Dutch music produced, songwriter and remixer

Fabian Lenssen is a Dutch music producer, songwriter and remixer. He began producing and writing Electronic, Pop and Urban music since the late 1980s, and has produced, written and remixed for internationally known musicians, including Michael Jackson, David Guetta, Madonna, R3hab, Rihanna, Jennifer Lopez, Nervo, Lady Gaga, Flo Rida, Katy Perry, LMFAO, Fedde le Grand, Moby, Enrique Iglesias, Pitull, Diddy, Sidney Samson, Akon, Skylar Grey, Havana Brown, Jean Roch, Calvin Harris, Sander van Doorn, T-Pain, and Benny Benassi.

== Musical beginnings ==
Lenssen started producing music as a teenager. He worked with several artists including Dutch Hip Hop performer Tony Scott, and produced several chart topping single hits, including “The Chief”, “Get In To It”, “Love Let Love" and a number of albums, including Chameleon in 1993. He produced Pop, Hip Hop, Urban, and other music genres.

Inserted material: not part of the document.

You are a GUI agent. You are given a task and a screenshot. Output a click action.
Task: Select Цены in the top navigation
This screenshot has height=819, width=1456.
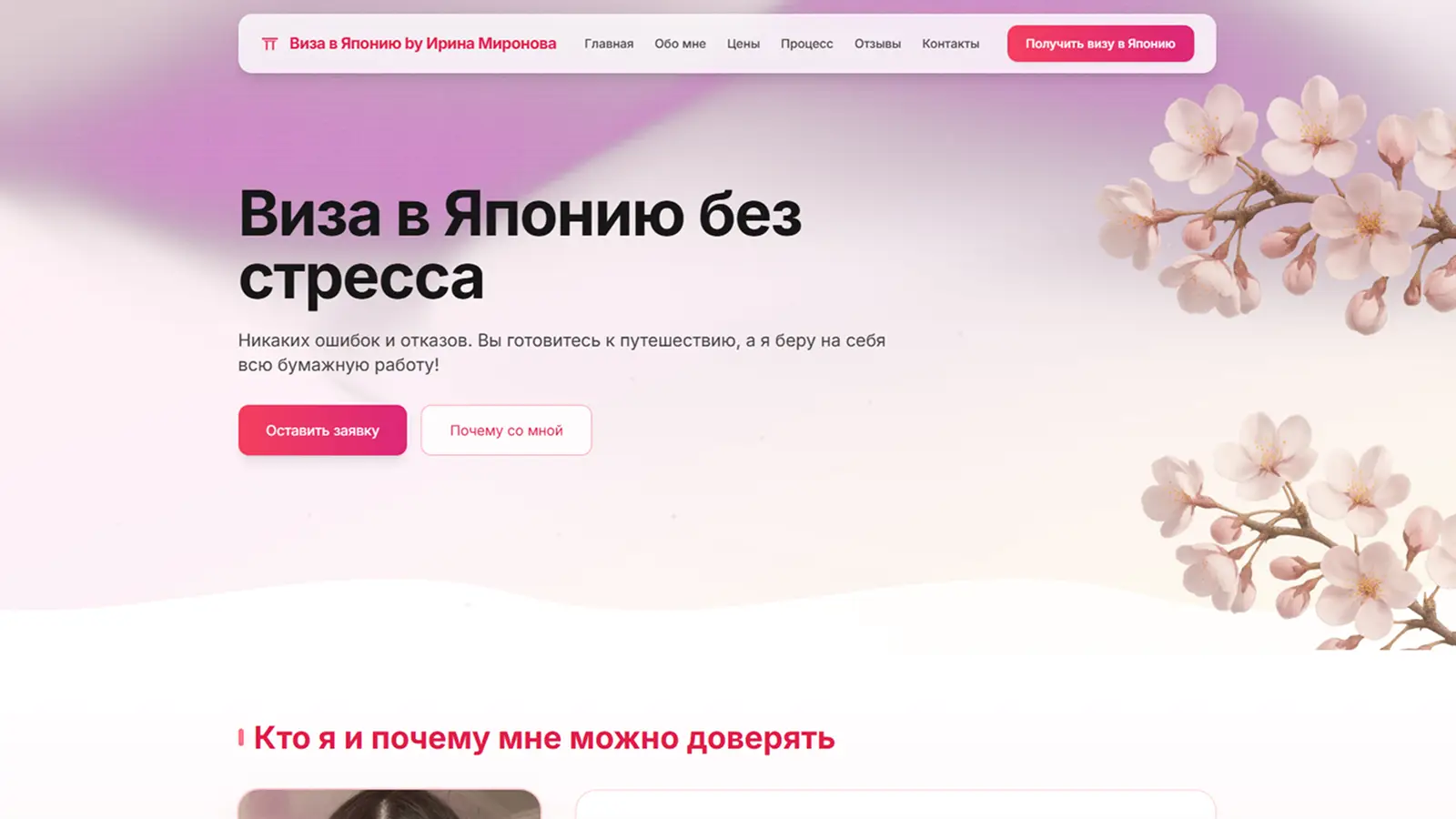point(743,44)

In mid-2004, Lenssen moved into Electronic Dance Music and for several years was part of the production team that created the "Dirty Dutch" sound for Dj Chuckie. Lenssen started producing music for DJ R3hab, creating his “Chainsaw” sound.

== Production and recording with other artists ==
Fabian Lenssen has worked as a songwriter and producer for a range of recording artists and DJs. In 2013, his work on Enrique Iglesias’s “Finally Found You” was recognized with a BMI Pop Award; Talpa Music was listed as the song’s publisher.